Près de la gare, le centre d’accueil des réfugiés, ouvert en janvier 2015 dans une ancienne caserne, reconverti en centre de transit à l’été 2017, est transformé en « centre d’ancrage » depuis le 1er août 2018. Désormais, les demandeurs d’asile y sont logés et nourris, censés y rester un maximum de deux ans, jusqu’à la fin de la procédure.

La plupart des 408 migrants venus d’Azerbaïdjan, du Sierre Leone, d’Érythrée et du Nigeria sont des « dublinés », arrivés par un autre pays européen. « Aucun de nous n’a reçu une réponse positive, affirme Balaqardash Sumgayit, un ingénieur azéri.
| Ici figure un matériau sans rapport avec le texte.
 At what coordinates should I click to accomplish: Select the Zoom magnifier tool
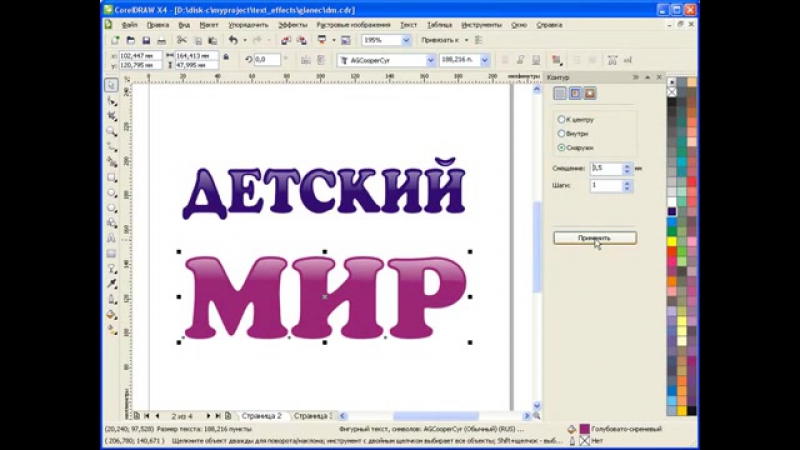(x=111, y=130)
Après trois refus, il faut quitter le pays sous peine d’être expulsé. »

Gloria, 24 ans, originaire du Nigeria, a passé deux ans à Paris à mendier dans le métro avant d’arriver fin août à Deggendorf où elle a accouché d’une petite fille. Dernier psychodrame dans ce huis clos aux allures carcérales, fin septembre, à la nuit tombée, un Nigérian de 19 ans menacé d’expulsion, s’est montré agressif envers le personnel, avant de sauter par-dessus la clôture, en possession, selon le service de sécurité, d’un « objet métallique ».

La police a déployé des patrouilles et un hélicoptère et l’a retrouvé, une heure après, dans une rue voisine, porteur d’aucun objet suspect. « Cette politique d’asile n’est qu’une façon de les casser, commente un membre de l’équipe de Caritas. La majorité d’entre eux n’ont pas accès au travail ou à la formation professionnelle ».
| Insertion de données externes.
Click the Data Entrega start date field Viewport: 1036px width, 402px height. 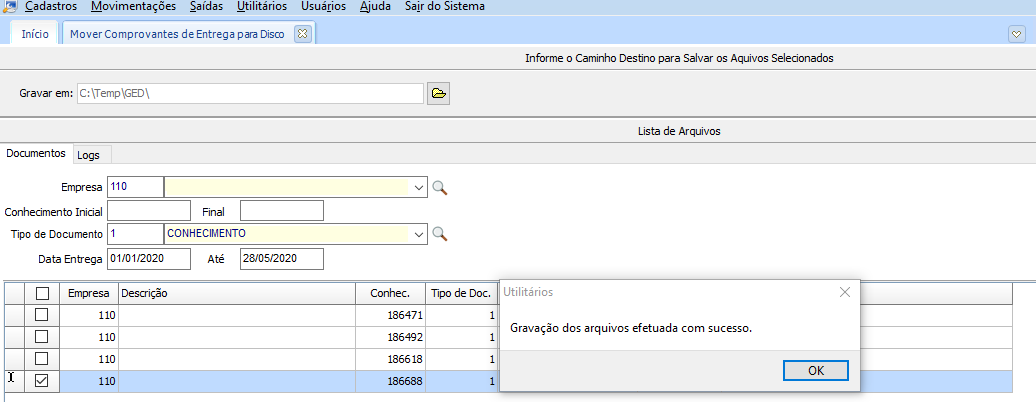click(x=148, y=259)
Retour au centre-ville, dans la ronde des BMW et l’ambiance feutrée du café Wiedemann où plane la peur diffuse de vivre les derniers jours d’un monde idyllique. « En faisant de la question de l’immigration et de la place de l’islam le thème central de sa campagne, l’AfD joue sur les aspects culturel et identitaire », analyse Michael Weigl, professeur de science politique à l’université de Passau. « Comme ailleurs en Europe, la société se divise en groupes d’intérêts spéciaux et contradictoires. La CSU a de plus en plus de mal à rassembler sous sa bannière cette nouvelle sociologie ».